To drop all of the columns from the column store, unset the
google_columnar_engine.relations
flag from your instance.
For more information on setting database flags on an instance, see Configure an instance's database flags.
Manage column store content using SQL functions
You can manage column store content manually by using SQL functions.
Add columns using SQL functions
Run the google_columnar_engine_add
SQL function to add columns
to the column store.
This method adds the specified columns to the column store and manages the columns in the connected node only. The new columns don't persist within the store across instance restarts.
This method doesn't change the
google_columnar_engine.relations
database flag. Auto
columnarization
does not consider columns added by this SQL function.
psql Client
SELECT google_columnar_engine_add( relation => 'TABLE_NAME', columns => 'COLUMN_LIST' );
-
Replace the following:
- 'TABLE_NAME': A string containing the name of the table or the
materialized view. If the table or the view is in a schema other than
public
, specify the name of the schema, a dot, and the name of the table or the view; for example,'myschema.mytable'
. - 'COLUMN_LIST': A string containing a comma-separated, case-sensitive list of the names of the columns you want to add. If you want to add all of the table's or the materialized view's columns to the column store, omit this parameter.
Drop columns using SQL functions
Run the google_columnar_engine_drop
SQL function as follows:
psql Client
SELECT google_columnar_engine_drop( relation => 'TABLE_NAME', columns => 'COLUMN_LIST' );
- 'TABLE_NAME': A string containing the name of the table or the
materialized view. If the table or the view is in a schema other than
public
, specify the name of the schema, a dot, and the name of the table or the view; for example,'myschema.mytable'
. - 'COLUMN_LIST': A string containing a comma-separated, case-sensitive list of the names of the columns you want to add. If you want to add all of the table's or the materialized view's columns to the column store, omit this parameter.

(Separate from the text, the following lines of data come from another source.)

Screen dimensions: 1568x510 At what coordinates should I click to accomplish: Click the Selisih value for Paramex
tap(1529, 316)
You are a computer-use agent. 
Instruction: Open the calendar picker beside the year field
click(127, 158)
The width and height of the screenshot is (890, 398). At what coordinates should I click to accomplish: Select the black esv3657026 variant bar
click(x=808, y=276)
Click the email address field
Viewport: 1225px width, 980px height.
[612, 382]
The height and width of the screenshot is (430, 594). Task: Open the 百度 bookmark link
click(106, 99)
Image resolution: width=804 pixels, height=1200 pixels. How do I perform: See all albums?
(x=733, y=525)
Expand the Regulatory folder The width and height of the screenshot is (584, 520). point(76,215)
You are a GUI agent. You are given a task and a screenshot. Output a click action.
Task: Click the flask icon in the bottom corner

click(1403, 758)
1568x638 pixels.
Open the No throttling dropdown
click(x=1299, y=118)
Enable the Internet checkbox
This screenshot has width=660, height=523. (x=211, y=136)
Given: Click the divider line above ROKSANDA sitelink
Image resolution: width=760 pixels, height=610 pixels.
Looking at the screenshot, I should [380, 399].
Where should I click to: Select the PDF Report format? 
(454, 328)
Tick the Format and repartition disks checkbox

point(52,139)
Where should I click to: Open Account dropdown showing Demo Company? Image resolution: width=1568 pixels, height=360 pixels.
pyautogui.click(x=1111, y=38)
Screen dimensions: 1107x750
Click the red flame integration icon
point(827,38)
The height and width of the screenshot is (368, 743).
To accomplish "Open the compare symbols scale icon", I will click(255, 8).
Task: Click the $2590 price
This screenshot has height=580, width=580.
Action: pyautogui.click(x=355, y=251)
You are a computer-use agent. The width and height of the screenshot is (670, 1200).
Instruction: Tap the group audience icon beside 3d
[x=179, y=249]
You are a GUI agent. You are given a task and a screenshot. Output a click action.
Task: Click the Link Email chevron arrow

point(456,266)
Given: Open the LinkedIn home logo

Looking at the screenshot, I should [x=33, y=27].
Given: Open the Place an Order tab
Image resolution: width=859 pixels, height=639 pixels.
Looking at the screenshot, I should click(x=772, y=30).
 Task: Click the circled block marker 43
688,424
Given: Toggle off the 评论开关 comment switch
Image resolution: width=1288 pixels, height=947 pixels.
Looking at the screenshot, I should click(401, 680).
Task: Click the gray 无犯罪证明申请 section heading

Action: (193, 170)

You can use the google_columnar_engine_drop
function to remove columns added
by editing the google_columnar_engine.relations
database flag. However, when
you do so, those columns are added back to the columnar store when the
instance restarts.
Manage ScaNN indexes in the columnar engine
To accelerate vector search, you can load ScaNN indexes to the columnar engine's index cache.
Add, remove, and verify ScaNN indexes using SQL functions
You can manually add, remove, and verify ScaNN indexes from the index cache using SQL functions. Adding an index to the cache can accelerate vector search queries.
Add a ScaNN index
To add a specific index to the columnar engine's index cache, use the following SQL function:
SELECT google_columnar_engine_add_index(index => 'SCANN_INDEX_NAME');
Replace SCANN_INDEX_NAME
with the name of the ScaNN index that you want to add to the columnar engine's index cache.
Remove a ScaNN index
To drop a specific ScaNN index from the columnar engine, use the following SQL function:
SELECT google_columnar_engine_drop_index(index => 'SCANN_INDEX_NAME');
Replace SCANN_INDEX_NAME
with the name of the ScaNN index that you want to remove.
Verify columnar engine usage
To verify if your vector index scans use the columnar engine, execute the EXPLAIN ANALYZE
command with the COLUMNAR_ENGINE
option:
EXPLAIN (ANALYZE TRUE, SCANN TRUE, COSTS FALSE, TIMING FALSE, SUMMARY FALSE, VERBOSE FALSE, COLUMNAR_ENGINE TRUE)
SELECT * FROM t ORDER BY val <=> '[0.5,0.5,0.5,0.5]' LIMIT 100;
The command returns a query plan similar to the following:
Index Scan using t_ix3 on t t_1 (actual rows=100 loops=1)
Order By: (val <=> '[0.5,0.5,0.5,0.5]'::vector)
Limit: 100
ScaNN Info: (... columnar engine nodes hit=6...)
Columnar Engine ScaNN Info: (index found=true)
The presence of columnar engine nodes hit
and Columnar Engine ScaNN Info: (index found=true)
in the output confirms that the columnar engine is used for the query.